On Mon, Oct 18, 2021 at 6:05 PM Sterling Brim-DeForest <
s.brimdefor...@gmail.com> wrote:

> I'm running into issues using the lazy_attributes plugin with the
> class_table_inheritance plugin and am hoping to get some help with it.
>
> The parent table has a column that I want to lazily load. If I add the
> lazy_attributes plugin to the parent class I run into errors related to the
> lazy loaded column being missing. When I add it to the subclass then I lose
> typecasting for all columns when setting them through the subclass.
>
> I used postgres because sqlite is not very strict with typing and I wanted
> to use the same setup for both examples.
>
> setup:
>
> DB = Sequel.connect "postgres://user:password@host:port/database_name"
>
> DB.create_table :employees do
>   primary_key :id
>   column :kind, :text
>   column :active, :boolean
>   column :bio, :text
> end
>
> DB.create_table :managers do
>   foreign_key :id, :employees, null: false
>   primary_key [:id]
> end
>
> The base case without adding lazy_attributes manually works as expected
>
> class Employee < Sequel::Model
>   plugin :class_table_inheritance, key: :kind
> end
>
> class Manager < Employee
> end
>
> employee = Employee.create active: 0, bio: "Superclass bio"
> puts "employee's biography: #{employee.bio}"
> puts "Employee 'active' was typecast -> #{employee.active}"
>
> manager = Manager.create active: 0, bio: "Subclass bio"
> puts "manager's biography: #{manager.bio}"
> puts "Manager 'active' was typecast -> #{manager.active}"
>
>
> Adding lazy_attributes on bio to the parent class causes reading bio to
> raise an error: PG::UndefinedColumn: ERROR:  column employees.bio does
> not exist.
>
> class Employee < Sequel::Model
>   plugin :lazy_attributes, :bio
>   plugin :class_table_inheritance, key: :kind
> end
>
> class Manager < Employee
> end
>
> employee = Employee.create active: 0, bio: "Superclass bio"
> # superclass works
> puts "Employee 'active' was typecast -> #{employee.active}"
> puts "employee's biography: #{employee.bio}"
>
> manager = Manager.create active: 0, bio: "Subclass bio"
> puts "Manager 'active' was typecast -> #{manager.active}"
> # subclass breaks reading bio from DB
> puts "manager's biography: #{manager.bio}" # <- error raised here
>
>
> Adding it to the subclass instead means active won't be typecast on set
> for instances of the subclass (it raises PG::DatatypeMismatch: ERROR:
>  column "active" is of type boolean but expression is of type integer)
>
> class Employee < Sequel::Model
>   plugin :class_table_inheritance, key: :kind
> end
>
> class Manager < Employee
>   plugin :lazy_attributes, :bio
> end
>
> # Typecasting works on parent
> employee = Employee.create active: 0, bio: "Superclass bio"
> puts "employee's biography: #{employee.bio}"
> puts "Employee 'active' was typecast -> #{employee.active}"
>
> # Typecasting doesn't work on subclass
> manager = Manager.create active: 0, bio: "Subclass bio" # <- error raised
> here
> puts "manager's biography: #{manager.bio}"
> puts "Manager 'active' was typecast -> #{manager.active}"
>
>
> I'm not sure if this is a bug or user error.

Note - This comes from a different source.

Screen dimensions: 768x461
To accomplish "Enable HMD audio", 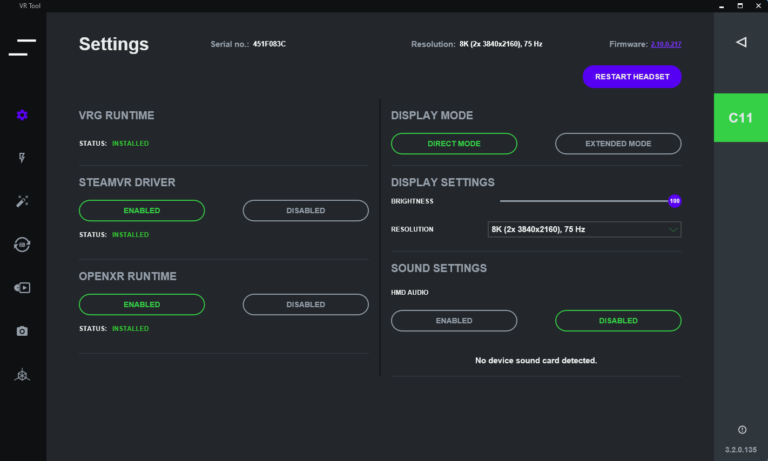I will [x=453, y=321].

Any help would be much
> appreciated!
>

You cannot lazy load in the CTI subclass if you load the lazy_attributes
plugin the parent class, because the CTI subclass uses a subquery. This
isn't a bug, it's a result of how SQL works, in that you cannot select a
column that doesn't exist in what you are selecting from, and that with the
class_table_inheritance/lazy_attributes combination plugin, the subclass
selects from a subquery that doesn't include the column.

You should be able to work around this with the following code:

class Manager < Employee
  old_from = dataset.opts[:from][0]
  set_dataset
dataset.from(old_from.expression.select_append{employees[:bio]}.as(old_from.alias))
  lazy_attributes :bio
end

This works around the issue by re-adding the lazy load column to the
subquery SELECT, but still not including it in the main query SELECT.  The
SQL for the Manager dataset ends up being:

SELECT `employees`.`id` AS 'id', `employees`.`kind` AS 'kind',
`employees`.`active` AS 'active'
FROM (
  SELECT `employees`.`id`, `employees`.`kind`, `employees`.`active`,
`employees`.`bio`
  FROM `employees`
  INNER JOIN `managers` ON (`managers`.`id` = `employees`.`id`)
) AS 'employees'

Hopefully that works for you.  If not, please post back.